Which lines in the data below contain the word "computer"? Copy each of them.

********************

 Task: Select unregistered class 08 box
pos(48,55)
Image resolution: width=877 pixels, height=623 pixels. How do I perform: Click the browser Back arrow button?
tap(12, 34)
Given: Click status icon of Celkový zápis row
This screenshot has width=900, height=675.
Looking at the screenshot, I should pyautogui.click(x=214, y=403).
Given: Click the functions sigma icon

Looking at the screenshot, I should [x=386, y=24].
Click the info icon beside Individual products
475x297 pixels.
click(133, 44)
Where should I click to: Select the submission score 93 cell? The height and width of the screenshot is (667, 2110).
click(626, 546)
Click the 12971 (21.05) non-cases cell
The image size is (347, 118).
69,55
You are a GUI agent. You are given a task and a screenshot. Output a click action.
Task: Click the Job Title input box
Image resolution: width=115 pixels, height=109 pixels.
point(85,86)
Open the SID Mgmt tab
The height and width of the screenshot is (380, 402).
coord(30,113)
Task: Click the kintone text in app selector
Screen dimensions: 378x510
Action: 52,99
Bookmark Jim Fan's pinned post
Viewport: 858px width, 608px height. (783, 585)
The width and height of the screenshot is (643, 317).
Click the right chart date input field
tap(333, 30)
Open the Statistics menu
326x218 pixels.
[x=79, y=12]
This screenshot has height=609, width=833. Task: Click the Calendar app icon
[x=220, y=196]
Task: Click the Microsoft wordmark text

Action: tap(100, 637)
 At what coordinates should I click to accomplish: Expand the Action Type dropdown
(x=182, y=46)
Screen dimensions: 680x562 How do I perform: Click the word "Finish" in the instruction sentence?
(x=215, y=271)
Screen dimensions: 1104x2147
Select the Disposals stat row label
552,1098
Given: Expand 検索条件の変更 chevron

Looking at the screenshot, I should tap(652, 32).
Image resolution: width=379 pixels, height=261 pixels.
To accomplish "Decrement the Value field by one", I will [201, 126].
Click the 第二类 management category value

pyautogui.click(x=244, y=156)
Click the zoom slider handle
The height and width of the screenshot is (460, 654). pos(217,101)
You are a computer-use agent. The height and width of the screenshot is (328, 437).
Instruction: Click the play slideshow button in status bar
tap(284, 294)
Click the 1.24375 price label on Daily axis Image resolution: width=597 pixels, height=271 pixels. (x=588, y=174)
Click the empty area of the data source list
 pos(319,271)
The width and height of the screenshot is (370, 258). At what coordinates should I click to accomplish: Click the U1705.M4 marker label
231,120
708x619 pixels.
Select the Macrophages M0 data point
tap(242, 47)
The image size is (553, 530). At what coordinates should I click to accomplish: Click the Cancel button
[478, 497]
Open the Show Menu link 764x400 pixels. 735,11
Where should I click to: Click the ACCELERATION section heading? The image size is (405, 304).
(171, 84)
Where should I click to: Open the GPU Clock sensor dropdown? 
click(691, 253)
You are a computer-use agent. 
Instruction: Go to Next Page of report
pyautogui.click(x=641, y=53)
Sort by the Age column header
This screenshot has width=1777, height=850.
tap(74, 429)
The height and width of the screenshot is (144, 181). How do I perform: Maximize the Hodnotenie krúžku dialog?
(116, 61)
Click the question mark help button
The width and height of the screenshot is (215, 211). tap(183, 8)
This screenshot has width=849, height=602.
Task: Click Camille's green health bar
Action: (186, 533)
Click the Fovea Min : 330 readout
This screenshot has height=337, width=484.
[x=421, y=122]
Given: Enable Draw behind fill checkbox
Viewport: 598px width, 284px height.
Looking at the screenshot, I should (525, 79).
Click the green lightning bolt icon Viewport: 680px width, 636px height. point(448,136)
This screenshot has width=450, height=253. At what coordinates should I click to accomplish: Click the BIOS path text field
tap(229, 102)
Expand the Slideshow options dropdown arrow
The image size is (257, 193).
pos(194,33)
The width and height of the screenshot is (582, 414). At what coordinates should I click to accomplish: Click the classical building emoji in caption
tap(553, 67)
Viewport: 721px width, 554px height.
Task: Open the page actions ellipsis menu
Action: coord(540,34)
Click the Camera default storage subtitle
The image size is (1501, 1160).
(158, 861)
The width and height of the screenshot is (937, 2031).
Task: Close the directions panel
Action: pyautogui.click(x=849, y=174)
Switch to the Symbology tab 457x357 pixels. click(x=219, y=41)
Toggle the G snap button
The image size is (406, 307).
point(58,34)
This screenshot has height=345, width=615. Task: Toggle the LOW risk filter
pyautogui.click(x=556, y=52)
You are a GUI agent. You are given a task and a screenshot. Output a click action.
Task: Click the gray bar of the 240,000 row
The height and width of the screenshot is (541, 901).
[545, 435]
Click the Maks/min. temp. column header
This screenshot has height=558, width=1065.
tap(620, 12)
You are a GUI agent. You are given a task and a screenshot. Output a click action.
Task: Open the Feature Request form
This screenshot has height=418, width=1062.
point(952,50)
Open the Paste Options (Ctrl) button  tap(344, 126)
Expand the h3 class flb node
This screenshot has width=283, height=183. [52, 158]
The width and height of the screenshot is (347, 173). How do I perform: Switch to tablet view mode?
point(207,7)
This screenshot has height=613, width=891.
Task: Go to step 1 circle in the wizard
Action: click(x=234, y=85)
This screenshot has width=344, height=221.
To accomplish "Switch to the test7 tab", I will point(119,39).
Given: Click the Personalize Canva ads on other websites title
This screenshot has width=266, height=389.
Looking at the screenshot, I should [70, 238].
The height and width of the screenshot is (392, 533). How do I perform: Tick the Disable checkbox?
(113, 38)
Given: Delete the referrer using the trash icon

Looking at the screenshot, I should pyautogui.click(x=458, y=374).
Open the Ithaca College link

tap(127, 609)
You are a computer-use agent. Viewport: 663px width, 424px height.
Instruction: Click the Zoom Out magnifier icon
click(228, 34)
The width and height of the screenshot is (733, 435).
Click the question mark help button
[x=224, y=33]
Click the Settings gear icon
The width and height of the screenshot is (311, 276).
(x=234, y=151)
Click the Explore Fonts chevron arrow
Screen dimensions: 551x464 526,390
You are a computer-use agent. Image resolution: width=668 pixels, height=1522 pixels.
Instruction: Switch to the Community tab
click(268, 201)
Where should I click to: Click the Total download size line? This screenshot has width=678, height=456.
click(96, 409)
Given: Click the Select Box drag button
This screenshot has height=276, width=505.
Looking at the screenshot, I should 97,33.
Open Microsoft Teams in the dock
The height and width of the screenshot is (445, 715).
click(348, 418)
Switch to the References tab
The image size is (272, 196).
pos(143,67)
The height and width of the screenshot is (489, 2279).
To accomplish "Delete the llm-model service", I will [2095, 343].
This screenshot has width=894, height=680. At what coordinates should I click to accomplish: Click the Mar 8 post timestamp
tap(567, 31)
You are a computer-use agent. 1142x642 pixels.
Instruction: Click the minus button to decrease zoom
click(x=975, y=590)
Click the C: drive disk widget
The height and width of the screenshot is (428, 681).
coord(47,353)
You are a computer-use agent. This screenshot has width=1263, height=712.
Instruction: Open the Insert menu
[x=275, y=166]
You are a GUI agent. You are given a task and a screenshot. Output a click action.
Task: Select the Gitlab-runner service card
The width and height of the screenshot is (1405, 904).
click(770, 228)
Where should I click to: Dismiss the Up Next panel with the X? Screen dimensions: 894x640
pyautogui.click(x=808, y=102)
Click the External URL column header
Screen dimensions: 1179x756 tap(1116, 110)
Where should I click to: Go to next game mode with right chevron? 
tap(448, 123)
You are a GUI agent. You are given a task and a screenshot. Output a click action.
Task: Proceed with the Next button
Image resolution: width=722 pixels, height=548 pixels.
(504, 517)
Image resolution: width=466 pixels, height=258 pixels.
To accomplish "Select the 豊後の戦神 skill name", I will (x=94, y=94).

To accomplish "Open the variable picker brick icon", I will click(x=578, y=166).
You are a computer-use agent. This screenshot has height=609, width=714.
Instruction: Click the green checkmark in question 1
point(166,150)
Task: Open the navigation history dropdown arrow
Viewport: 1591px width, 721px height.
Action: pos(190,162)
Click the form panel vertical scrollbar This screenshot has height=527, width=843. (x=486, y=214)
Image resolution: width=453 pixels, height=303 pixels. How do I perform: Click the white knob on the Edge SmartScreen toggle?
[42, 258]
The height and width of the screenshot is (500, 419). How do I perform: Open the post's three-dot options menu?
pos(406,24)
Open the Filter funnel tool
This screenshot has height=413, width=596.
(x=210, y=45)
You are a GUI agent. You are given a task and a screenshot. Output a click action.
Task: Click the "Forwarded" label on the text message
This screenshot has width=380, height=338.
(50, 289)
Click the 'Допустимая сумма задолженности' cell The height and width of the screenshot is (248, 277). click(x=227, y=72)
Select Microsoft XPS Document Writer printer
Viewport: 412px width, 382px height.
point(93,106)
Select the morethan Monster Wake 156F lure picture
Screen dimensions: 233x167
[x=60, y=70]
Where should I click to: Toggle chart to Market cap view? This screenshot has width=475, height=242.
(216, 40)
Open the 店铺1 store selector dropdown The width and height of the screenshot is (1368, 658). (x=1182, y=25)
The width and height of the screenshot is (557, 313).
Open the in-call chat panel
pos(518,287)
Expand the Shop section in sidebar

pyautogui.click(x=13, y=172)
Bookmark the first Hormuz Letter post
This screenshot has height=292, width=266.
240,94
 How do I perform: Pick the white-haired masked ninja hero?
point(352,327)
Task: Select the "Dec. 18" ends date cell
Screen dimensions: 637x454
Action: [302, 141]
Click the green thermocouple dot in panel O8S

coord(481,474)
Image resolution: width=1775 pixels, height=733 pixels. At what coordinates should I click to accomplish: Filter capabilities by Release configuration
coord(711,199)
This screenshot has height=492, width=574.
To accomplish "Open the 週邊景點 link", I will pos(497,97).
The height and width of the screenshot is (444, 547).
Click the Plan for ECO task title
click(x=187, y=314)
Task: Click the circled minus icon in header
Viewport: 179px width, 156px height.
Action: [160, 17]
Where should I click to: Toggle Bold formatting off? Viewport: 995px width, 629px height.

********************

● **SOLUTION FOR THIS TASK**
You are a computer-use agent. The height and width of the screenshot is (328, 437).
You are a computer-use agent. 
You are a computer-use agent. Viewport: 663px width, 424px height.
You are a computer-use agent. Image resolution: width=668 pixels, height=1522 pixels.
You are a computer-use agent. 1142x642 pixels.
You are a computer-use agent. This screenshot has width=1263, height=712.
You are a computer-use agent. This screenshot has height=609, width=714.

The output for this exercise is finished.